Тяжелая кожанка, успевшая хватануть часть его тепла, скользнула на плечи.
– Не надо, – воспротивилась Тома.
– Грудь застудишь, – осадил муж.
И женщина сдалась без боя, потому что воевать не хотелось. Хотелось хотя бы минуту постоять на крыльце. А еще закрыть глаза и представить, что не было ничего: ни удара, ни его ухода, ни Труфанова.

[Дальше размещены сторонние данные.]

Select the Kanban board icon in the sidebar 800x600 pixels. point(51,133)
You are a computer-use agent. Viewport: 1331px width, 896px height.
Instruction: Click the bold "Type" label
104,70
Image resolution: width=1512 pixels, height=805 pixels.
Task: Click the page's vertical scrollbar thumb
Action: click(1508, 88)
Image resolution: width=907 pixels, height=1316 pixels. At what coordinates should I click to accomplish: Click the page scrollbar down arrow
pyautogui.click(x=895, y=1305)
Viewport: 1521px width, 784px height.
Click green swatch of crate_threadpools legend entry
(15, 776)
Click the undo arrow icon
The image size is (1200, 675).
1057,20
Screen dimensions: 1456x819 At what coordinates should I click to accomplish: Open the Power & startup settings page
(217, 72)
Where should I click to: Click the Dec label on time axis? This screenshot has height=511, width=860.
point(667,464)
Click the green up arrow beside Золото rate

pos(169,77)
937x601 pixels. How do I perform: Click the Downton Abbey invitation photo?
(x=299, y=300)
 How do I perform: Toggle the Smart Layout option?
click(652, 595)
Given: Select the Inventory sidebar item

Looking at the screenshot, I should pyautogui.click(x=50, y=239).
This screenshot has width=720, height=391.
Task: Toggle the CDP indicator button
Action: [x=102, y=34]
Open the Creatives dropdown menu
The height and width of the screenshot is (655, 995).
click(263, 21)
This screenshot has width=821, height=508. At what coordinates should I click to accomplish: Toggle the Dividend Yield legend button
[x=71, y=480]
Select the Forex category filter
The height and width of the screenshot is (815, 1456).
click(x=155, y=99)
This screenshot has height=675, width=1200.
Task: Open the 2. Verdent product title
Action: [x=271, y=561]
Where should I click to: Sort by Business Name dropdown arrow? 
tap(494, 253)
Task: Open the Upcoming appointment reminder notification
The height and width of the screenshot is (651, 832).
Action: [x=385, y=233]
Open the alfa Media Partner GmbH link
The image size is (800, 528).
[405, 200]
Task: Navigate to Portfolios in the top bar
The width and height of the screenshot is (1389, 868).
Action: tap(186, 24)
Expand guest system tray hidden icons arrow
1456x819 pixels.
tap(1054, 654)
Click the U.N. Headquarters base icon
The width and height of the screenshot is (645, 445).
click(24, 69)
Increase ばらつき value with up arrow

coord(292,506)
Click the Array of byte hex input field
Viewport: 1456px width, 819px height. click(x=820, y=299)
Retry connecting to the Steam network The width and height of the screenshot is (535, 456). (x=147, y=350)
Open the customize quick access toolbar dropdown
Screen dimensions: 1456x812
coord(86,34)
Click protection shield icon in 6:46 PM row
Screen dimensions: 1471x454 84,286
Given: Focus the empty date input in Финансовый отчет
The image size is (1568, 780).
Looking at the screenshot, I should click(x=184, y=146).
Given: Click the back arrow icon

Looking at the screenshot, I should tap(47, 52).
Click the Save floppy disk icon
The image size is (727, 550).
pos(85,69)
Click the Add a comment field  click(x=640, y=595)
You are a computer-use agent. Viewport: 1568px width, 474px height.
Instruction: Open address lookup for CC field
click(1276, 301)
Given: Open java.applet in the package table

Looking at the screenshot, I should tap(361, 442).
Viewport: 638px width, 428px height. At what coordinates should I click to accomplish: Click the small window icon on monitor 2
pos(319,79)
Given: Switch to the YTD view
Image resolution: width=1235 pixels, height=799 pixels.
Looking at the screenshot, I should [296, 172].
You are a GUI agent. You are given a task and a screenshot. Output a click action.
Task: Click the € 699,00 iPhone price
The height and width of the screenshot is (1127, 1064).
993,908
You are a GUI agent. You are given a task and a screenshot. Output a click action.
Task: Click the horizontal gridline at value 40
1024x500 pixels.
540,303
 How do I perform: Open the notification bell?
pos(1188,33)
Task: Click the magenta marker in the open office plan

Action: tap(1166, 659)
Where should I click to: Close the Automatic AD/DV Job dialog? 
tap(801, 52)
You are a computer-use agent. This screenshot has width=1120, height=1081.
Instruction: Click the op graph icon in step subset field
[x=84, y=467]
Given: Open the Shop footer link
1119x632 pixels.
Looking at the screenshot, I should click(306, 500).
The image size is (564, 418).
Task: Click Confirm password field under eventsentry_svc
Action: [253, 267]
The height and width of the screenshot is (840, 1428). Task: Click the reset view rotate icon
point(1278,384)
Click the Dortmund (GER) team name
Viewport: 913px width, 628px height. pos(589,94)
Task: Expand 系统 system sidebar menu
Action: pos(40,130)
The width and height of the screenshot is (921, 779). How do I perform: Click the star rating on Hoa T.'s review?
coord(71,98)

И на крыльцо они вышли так, Мишка покурить, а она поболтать, как сотни раз выходили, когда вечерние хлопоты были позади.  Внезапная усталость заставила дрогнуть колени, точно и в самом деле перемерила Тома бесконечные тонны дел.
– Тихо так. – выдохнула она
– Ну да. – согласился Мишка.
И облокотился на перильца, совсем рядом. Он все еще ждал от неё каких- то слово, а более того, сам желал что-то сказать. Только что?  Что на детей не претендует? Что жизнь у них теперь у каждого своя? И он мешать ей не собирается?  Или что вот стоит сейчас рядом дурак дураком, и что с той самой секунды, как понял все и про девчонку,  он и про неё – Томку - все понял? А что понял-то? То, что всегда знал?
Мишка глянул на жену.
– Ты  молодец, Томка, молодец…
С чего «молодец», не стал объяснять. Да Томка и сама перевела:
– А я ведь почувствовала, что  Настя - наша. Чужих  берешь на руки – весело, радостно, и все, а она, как приросла сразу. И грудь ухватила, вот как Денька.
Тома выдохнула счастливо, руки вынырнули из под куртки, как будто собираясь подхватить теплое, родное детское тельце.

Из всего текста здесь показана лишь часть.